▶ Material shown:
——————

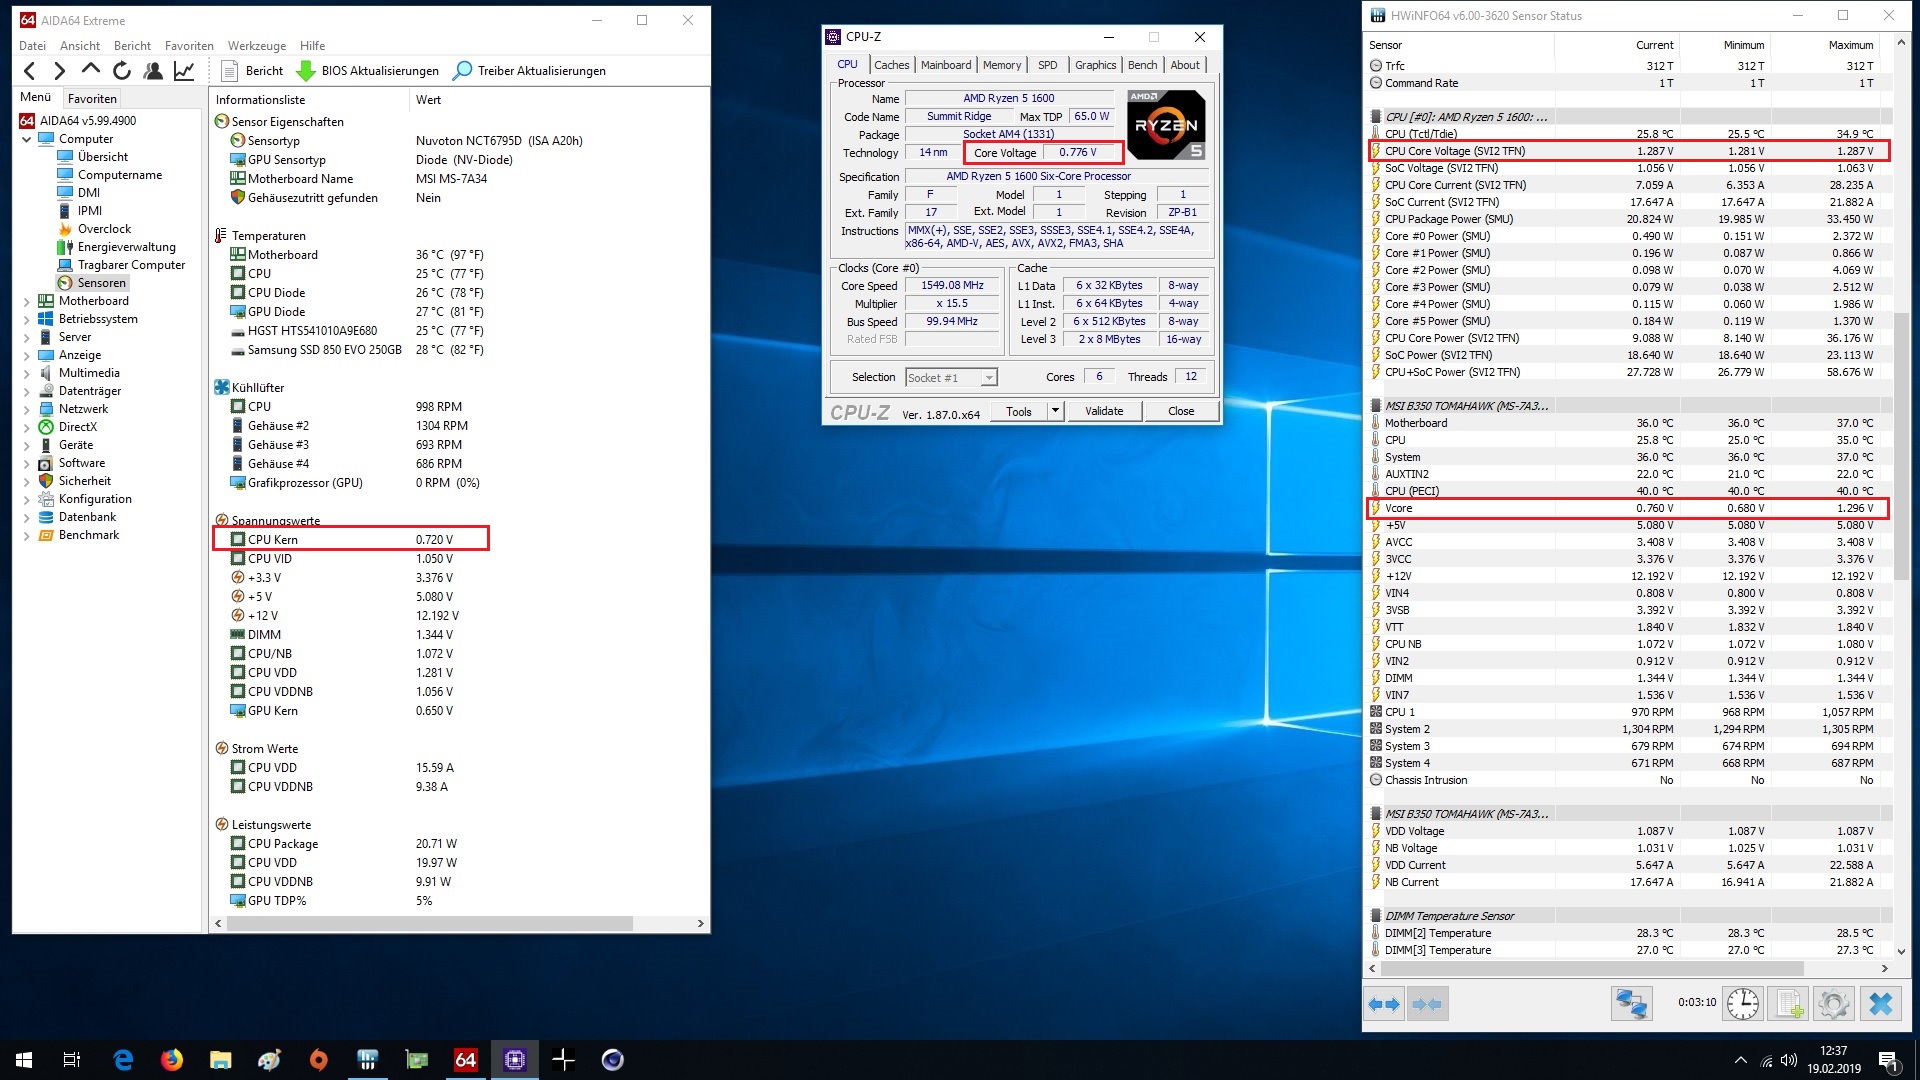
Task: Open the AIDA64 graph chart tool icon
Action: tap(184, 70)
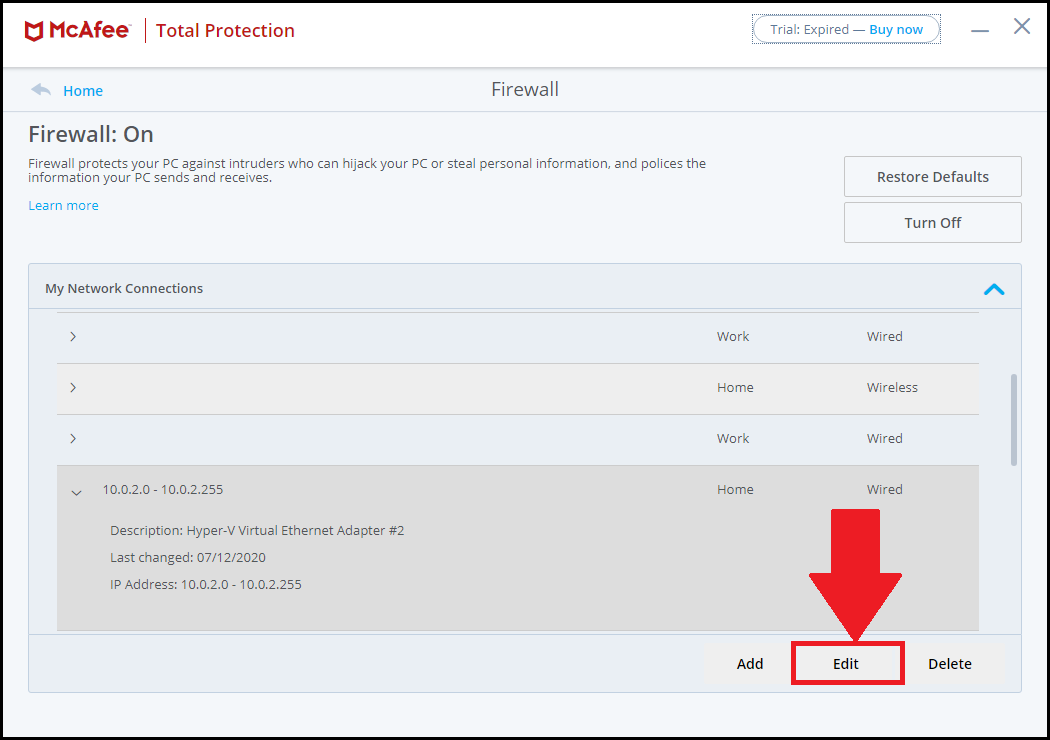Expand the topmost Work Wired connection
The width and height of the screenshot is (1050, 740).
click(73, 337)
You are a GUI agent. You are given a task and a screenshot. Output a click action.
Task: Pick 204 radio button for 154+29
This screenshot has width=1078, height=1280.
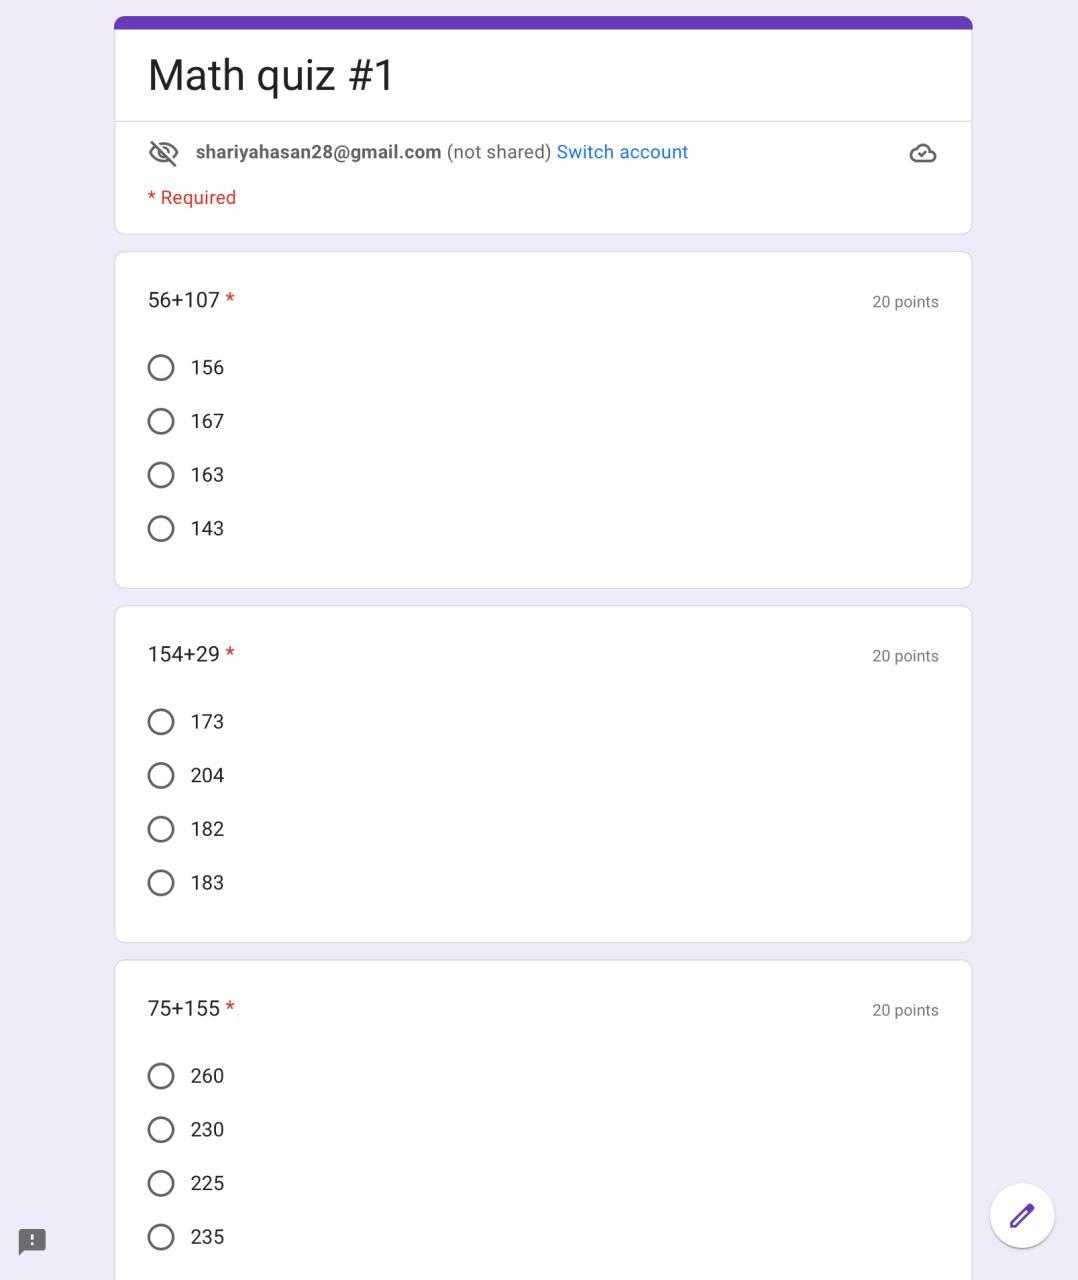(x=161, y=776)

——————

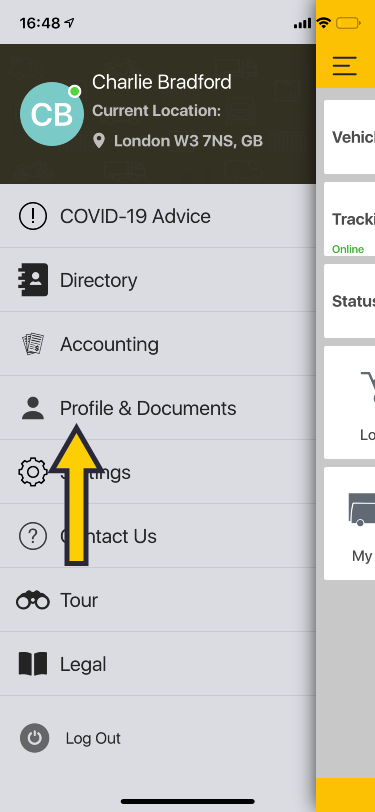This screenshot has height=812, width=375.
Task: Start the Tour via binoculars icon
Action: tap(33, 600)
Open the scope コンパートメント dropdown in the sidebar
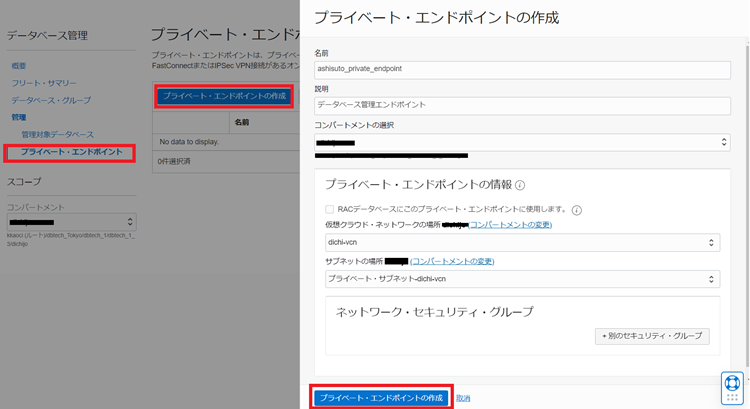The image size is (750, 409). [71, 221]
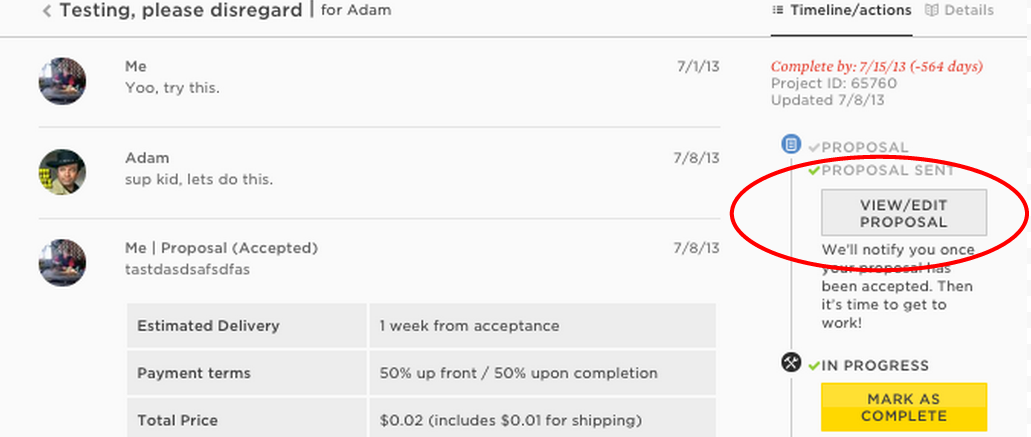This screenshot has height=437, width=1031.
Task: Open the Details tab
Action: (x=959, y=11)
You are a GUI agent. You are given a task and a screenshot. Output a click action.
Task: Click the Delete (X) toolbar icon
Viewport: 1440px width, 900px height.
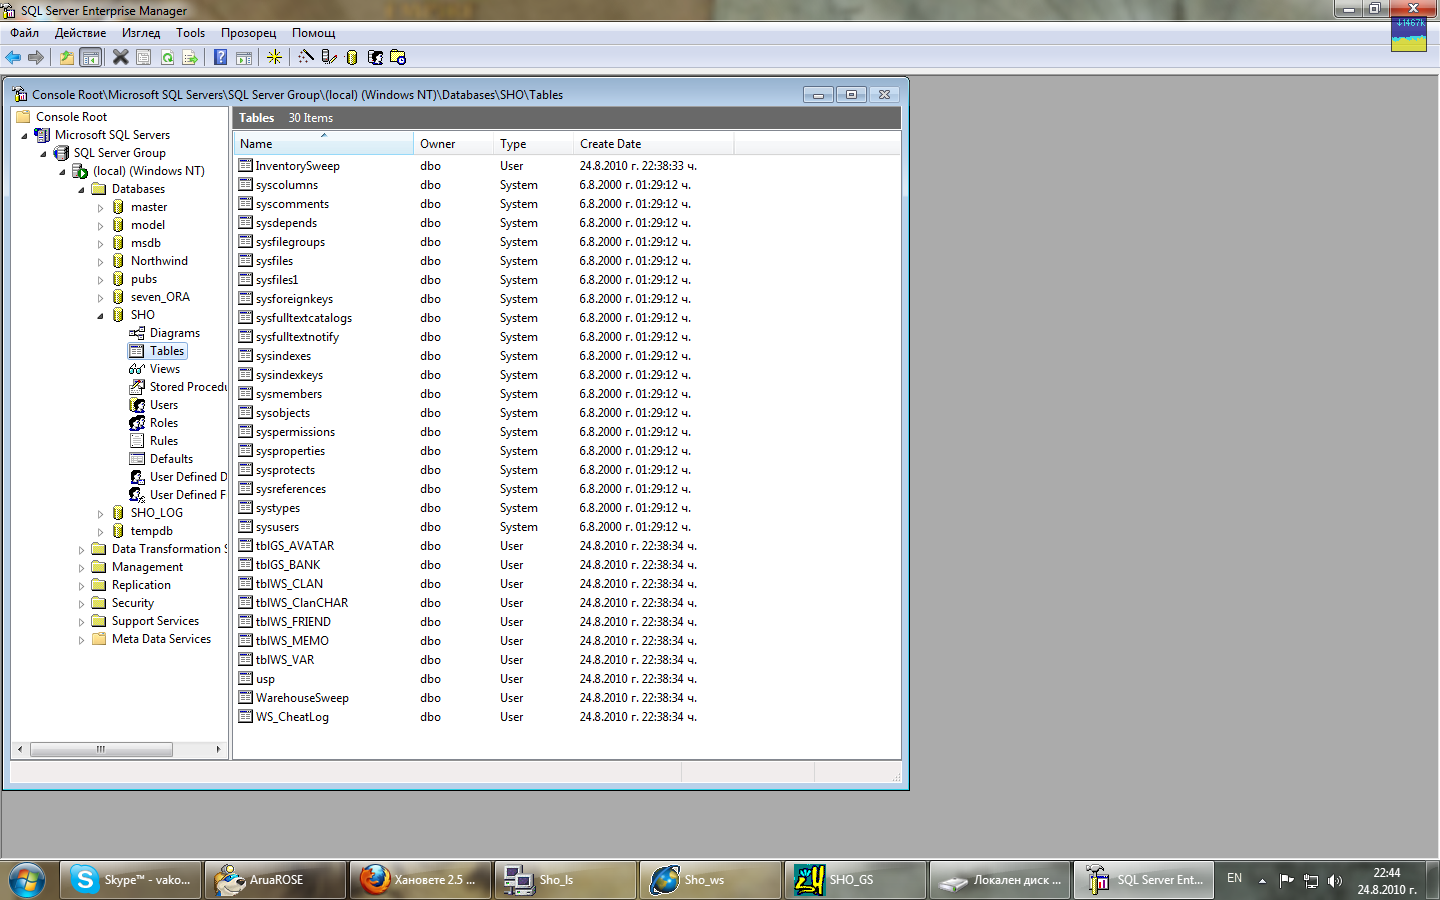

——————

▶ What you need to do: Look above for the line that contains "Task: Click the Delete (X) toolbar icon". Starting there, transcribe every line exactly until you have copied the line that contains "Viewport: 1440px width, 900px height.".

▶ Answer below:
Task: Click the Delete (X) toolbar icon
Viewport: 1440px width, 900px height.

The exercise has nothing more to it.